**WHAT NEEDS TO BE DONE:** Output the entries below without any alteration.

Stored items
..........
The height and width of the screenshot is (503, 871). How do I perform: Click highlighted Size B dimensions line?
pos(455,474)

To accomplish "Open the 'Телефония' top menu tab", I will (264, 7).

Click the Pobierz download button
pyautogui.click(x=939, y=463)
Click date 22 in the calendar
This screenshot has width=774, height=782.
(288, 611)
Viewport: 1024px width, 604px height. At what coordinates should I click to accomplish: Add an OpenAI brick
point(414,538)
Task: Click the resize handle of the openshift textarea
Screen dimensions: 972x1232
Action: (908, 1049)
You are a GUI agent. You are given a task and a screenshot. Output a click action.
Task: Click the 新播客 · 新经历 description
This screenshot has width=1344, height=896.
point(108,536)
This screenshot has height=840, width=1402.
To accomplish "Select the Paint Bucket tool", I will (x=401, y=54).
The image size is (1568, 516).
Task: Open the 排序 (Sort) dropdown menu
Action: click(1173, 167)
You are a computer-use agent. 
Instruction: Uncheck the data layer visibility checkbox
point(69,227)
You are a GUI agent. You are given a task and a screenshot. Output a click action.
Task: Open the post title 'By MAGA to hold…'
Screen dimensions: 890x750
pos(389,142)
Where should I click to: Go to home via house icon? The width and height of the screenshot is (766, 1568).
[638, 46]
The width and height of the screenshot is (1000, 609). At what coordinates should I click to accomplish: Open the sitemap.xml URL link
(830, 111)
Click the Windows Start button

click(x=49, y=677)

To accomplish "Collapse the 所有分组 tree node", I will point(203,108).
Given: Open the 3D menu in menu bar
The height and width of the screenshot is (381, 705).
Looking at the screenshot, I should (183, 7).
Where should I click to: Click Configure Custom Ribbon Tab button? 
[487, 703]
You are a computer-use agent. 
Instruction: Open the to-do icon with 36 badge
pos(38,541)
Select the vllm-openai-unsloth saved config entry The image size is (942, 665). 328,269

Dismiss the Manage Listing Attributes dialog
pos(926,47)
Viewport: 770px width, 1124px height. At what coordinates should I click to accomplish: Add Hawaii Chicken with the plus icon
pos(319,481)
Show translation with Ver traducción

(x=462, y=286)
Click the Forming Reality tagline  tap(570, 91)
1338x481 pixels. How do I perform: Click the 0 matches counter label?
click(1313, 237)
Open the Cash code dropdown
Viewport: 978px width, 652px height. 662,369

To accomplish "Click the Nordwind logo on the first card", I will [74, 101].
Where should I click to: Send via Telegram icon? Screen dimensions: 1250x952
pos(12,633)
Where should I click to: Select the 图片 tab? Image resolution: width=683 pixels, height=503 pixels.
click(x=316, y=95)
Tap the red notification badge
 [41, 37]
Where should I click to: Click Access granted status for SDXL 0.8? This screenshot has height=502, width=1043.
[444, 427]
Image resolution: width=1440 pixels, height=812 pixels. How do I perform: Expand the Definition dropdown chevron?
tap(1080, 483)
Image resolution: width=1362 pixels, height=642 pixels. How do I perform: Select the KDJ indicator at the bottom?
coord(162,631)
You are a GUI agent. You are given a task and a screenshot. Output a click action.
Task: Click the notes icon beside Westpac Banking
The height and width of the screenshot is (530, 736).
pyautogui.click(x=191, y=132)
..........
**TASK OUTPUT:**
The height and width of the screenshot is (503, 871). How do I perform: Click highlighted Size B dimensions line?
pos(455,474)

To accomplish "Open the 'Телефония' top menu tab", I will (264, 7).

Click the Pobierz download button
pyautogui.click(x=939, y=463)
Click date 22 in the calendar
This screenshot has width=774, height=782.
(288, 611)
Viewport: 1024px width, 604px height. At what coordinates should I click to accomplish: Add an OpenAI brick
point(414,538)
Task: Click the resize handle of the openshift textarea
Screen dimensions: 972x1232
Action: (908, 1049)
You are a GUI agent. You are given a task and a screenshot. Output a click action.
Task: Click the 新播客 · 新经历 description
This screenshot has width=1344, height=896.
point(108,536)
This screenshot has height=840, width=1402.
To accomplish "Select the Paint Bucket tool", I will (x=401, y=54).
The image size is (1568, 516).
Task: Open the 排序 (Sort) dropdown menu
Action: click(1173, 167)
You are a computer-use agent. 
Instruction: Uncheck the data layer visibility checkbox
point(69,227)
You are a GUI agent. You are given a task and a screenshot. Output a click action.
Task: Open the post title 'By MAGA to hold…'
Screen dimensions: 890x750
pos(389,142)
Where should I click to: Go to home via house icon? The width and height of the screenshot is (766, 1568).
[638, 46]
The width and height of the screenshot is (1000, 609). At what coordinates should I click to accomplish: Open the sitemap.xml URL link
(830, 111)
Click the Windows Start button

click(x=49, y=677)

To accomplish "Collapse the 所有分组 tree node", I will point(203,108).
Given: Open the 3D menu in menu bar
The height and width of the screenshot is (381, 705).
Looking at the screenshot, I should (183, 7).
Where should I click to: Click Configure Custom Ribbon Tab button? 
[487, 703]
You are a computer-use agent. 
Instruction: Open the to-do icon with 36 badge
pos(38,541)
Select the vllm-openai-unsloth saved config entry The image size is (942, 665). 328,269

Dismiss the Manage Listing Attributes dialog
pos(926,47)
Viewport: 770px width, 1124px height. At what coordinates should I click to accomplish: Add Hawaii Chicken with the plus icon
pos(319,481)
Show translation with Ver traducción

(x=462, y=286)
Click the Forming Reality tagline  tap(570, 91)
1338x481 pixels. How do I perform: Click the 0 matches counter label?
click(1313, 237)
Open the Cash code dropdown
Viewport: 978px width, 652px height. 662,369

To accomplish "Click the Nordwind logo on the first card", I will [74, 101].
Where should I click to: Send via Telegram icon? Screen dimensions: 1250x952
pos(12,633)
Where should I click to: Select the 图片 tab? Image resolution: width=683 pixels, height=503 pixels.
click(x=316, y=95)
Tap the red notification badge
 [41, 37]
Where should I click to: Click Access granted status for SDXL 0.8? This screenshot has height=502, width=1043.
[444, 427]
Image resolution: width=1440 pixels, height=812 pixels. How do I perform: Expand the Definition dropdown chevron?
tap(1080, 483)
Image resolution: width=1362 pixels, height=642 pixels. How do I perform: Select the KDJ indicator at the bottom?
coord(162,631)
You are a GUI agent. You are given a task and a screenshot. Output a click action.
Task: Click the notes icon beside Westpac Banking
The height and width of the screenshot is (530, 736).
pyautogui.click(x=191, y=132)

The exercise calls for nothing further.